Excerpt to read Start Marker
Closed dhruvbalwada closed 1 year ago
Correct, we are not using them much right now. However, there are several project spinning up now that will require ML Pangeo images, so it's a good time to think about this.
IMO, before creating more images, we need to make a plan to address how to maintain these images sustainably going forward. Within a month or so we should have a dedicated, full-time Pangeo engineer at 2i2c, and that person should be able to help out with this.
I don’t use these images.
My $0.02: the many images problem is a symptom of a docker not being a package manager. Dockerfiles are a linear sequence of commands while packages form a dependency graph. It will always be hard to map docker images onto the packages people want.
Maintaining multiple images is painful. Honestly, for scientific workflows with GB/TB scale datasets, “light” containers don’t seem worth the trouble. If you can get away with it, I suggest 1 mega docker image (you need to pin of all package versions or it will constantly break) or leveraging a tool like repo2docker if you need multiple images. You can also e.g. have packages installed when a user starts a container like the dask image does.
It looks like this repo already uses repo2docker, so maybe the tooling is good enough to support many images 🤷 . Maybe pin the “from
@nbren12 thanks for the comments. This repo is a bit confusing to understand, despite the tags images are in theory reproducible thanks to using conda-lock to presolve for the environment added to the docker image, so for example to recreate an image from the past:
git clone https://github.com/pangeo-data/pangeo-docker-images.git
cd pangeo-docker-images
git checkout 2020.09.30
docker build -t pangeo/base-image:master base-image
docker build -t pangeo/ml-notebook:2020.09.30 ml-notebook
GPU-enabled ML packages are hard to cram into the same conda environment though in our attempts so far, which is why perhaps it's best to pick either tensorflow or pytorch. Preferably we have someone actively using the image responsible for curating the packages. Not sure who that would be these days?
It will always be hard to map docker images onto the packages people want.
Couldn't agree more. Although we've gotten a lot of mileage out of people using a common environment on pangeo hubs. For long term sustainability though, someone will need to tackle allowing users to customize their environment: https://github.com/pangeo-data/pangeo-docker-images/issues/148
Ah yes. I see the lock files now.
GPU-enabled ML packages are hard to cram into the same conda environment though in our attempts so far
Interesting. What's the main barrier? Package versions not resolving?
Interesting. What's the main barrier? Package versions not resolving?
Excerpt to read End Marker
Supplied data Start Marker
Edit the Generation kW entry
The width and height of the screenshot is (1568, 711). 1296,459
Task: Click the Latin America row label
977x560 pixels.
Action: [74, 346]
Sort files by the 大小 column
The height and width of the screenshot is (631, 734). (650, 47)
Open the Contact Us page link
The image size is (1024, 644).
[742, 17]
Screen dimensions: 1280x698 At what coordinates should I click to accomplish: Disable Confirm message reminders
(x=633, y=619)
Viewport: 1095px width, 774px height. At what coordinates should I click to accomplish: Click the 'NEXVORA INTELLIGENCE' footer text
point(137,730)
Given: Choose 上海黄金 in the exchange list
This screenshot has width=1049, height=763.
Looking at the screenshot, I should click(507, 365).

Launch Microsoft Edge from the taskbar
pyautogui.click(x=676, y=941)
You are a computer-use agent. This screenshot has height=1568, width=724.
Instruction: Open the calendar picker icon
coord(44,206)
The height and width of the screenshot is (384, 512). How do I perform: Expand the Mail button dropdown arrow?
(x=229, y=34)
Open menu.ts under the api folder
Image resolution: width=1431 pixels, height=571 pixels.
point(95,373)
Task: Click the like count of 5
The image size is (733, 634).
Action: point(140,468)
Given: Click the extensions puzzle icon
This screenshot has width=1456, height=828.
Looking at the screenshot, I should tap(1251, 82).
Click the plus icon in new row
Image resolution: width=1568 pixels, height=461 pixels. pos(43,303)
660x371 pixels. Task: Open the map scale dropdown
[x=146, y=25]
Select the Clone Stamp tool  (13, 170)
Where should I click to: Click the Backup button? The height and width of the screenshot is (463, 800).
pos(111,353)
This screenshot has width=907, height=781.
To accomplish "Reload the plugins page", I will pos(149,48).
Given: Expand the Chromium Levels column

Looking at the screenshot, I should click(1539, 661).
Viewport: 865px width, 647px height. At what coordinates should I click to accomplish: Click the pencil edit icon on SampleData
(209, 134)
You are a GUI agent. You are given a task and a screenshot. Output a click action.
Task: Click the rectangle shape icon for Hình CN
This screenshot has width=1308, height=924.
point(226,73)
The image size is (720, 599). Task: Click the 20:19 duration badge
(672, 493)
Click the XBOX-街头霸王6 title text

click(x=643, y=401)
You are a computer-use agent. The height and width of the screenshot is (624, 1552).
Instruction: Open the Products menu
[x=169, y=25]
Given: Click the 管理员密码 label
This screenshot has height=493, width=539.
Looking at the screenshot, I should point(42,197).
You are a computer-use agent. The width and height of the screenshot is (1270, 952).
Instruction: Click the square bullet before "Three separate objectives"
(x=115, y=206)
Supplied data End Marker
#### Study questions
- a) Please quote the Pangeo Docker images thread word for word, from the passage that opens with the words containing "Closed dhruvbalwada closed" and closes with "out with this.".
- b) Write the next part of the thread on maintaining Pangeo Docker images, starting after its last line.

#### Answer set
- a)
Closed dhruvbalwada closed 1 year ago
Correct, we are not using them much right now. However, there are several project spinning up now that will require ML Pangeo images, so it's a good time to think about this.
IMO, before creating more images, we need to make a plan to address how to maintain these images sustainably going forward. Within a month or so we should have a dedicated, full-time Pangeo engineer at 2i2c, and that person should be able to help out with this.

- b)
Yeah. For example trying adding pytorch-gpu and jax in #179 https://github.com/pangeo-data/pangeo-docker-images/runs/1712185623?check_suite_focus=true
It seems like the general guidance is not to mix conda channels (ideally everything comes from conda-forge with the 'strict' channel priority setting). But to get the GPU-enabled packages we've had to relax that setting (https://github.com/pangeo-data/pangeo-docker-images/blob/master/ml-notebook/condarc.yml) and point to packages on specific channels: https://github.com/pangeo-data/pangeo-docker-images/blob/b6e6b19cf6890ce56010e3ef7a7584f49bda3198/ml-notebook/environment.yml#L11-L14
Good to know. This topic provokes so much in me---I've spent a lot of time maintaining developer environments. I've been interested in a package manager called nix which is basically a more composable docker. I hope it picks up steam in the next few years.
For some context, I will share the amazing blog post Noah recently published on this topic! https://www.noahbrenowitz.com/post/2021-version-pinning/
It's a hard problem, but one we should keep plugging away at. We don't have a perfect solution yet, but we have made good progress!
love the post @nbren12 this one is also worth checking out for tips on reducing image size https://uwekorn.com/2021/03/01/deploying-conda-environments-in-docker-how-to-do-it-right.html
Closing this as we've added a pytorch-notebook
image in #315. See also discussion at #457 on optimizing the ml-notebook
(tensorflow) and pytorch-notebook
images further for GPU-accelerated workflows.
Was talking to @scottyhq about using the ML image over here and having pytorch preloaded. I know @rabernat has asked about this before (#179) .
We were wondering who all are using the ML image? and what might be the requirements they have? @nbren12 @jhamman It seems like the usage for the ML image is low based on the pulls here: https://github.com/pangeo-data/pangeo-docker-images.
Since pytorch and tensorflow are two of the big candidates,(and maybe used independently usually), @scottyhq suggested having a pangeo-pytorch and a pangeo-tensorflow.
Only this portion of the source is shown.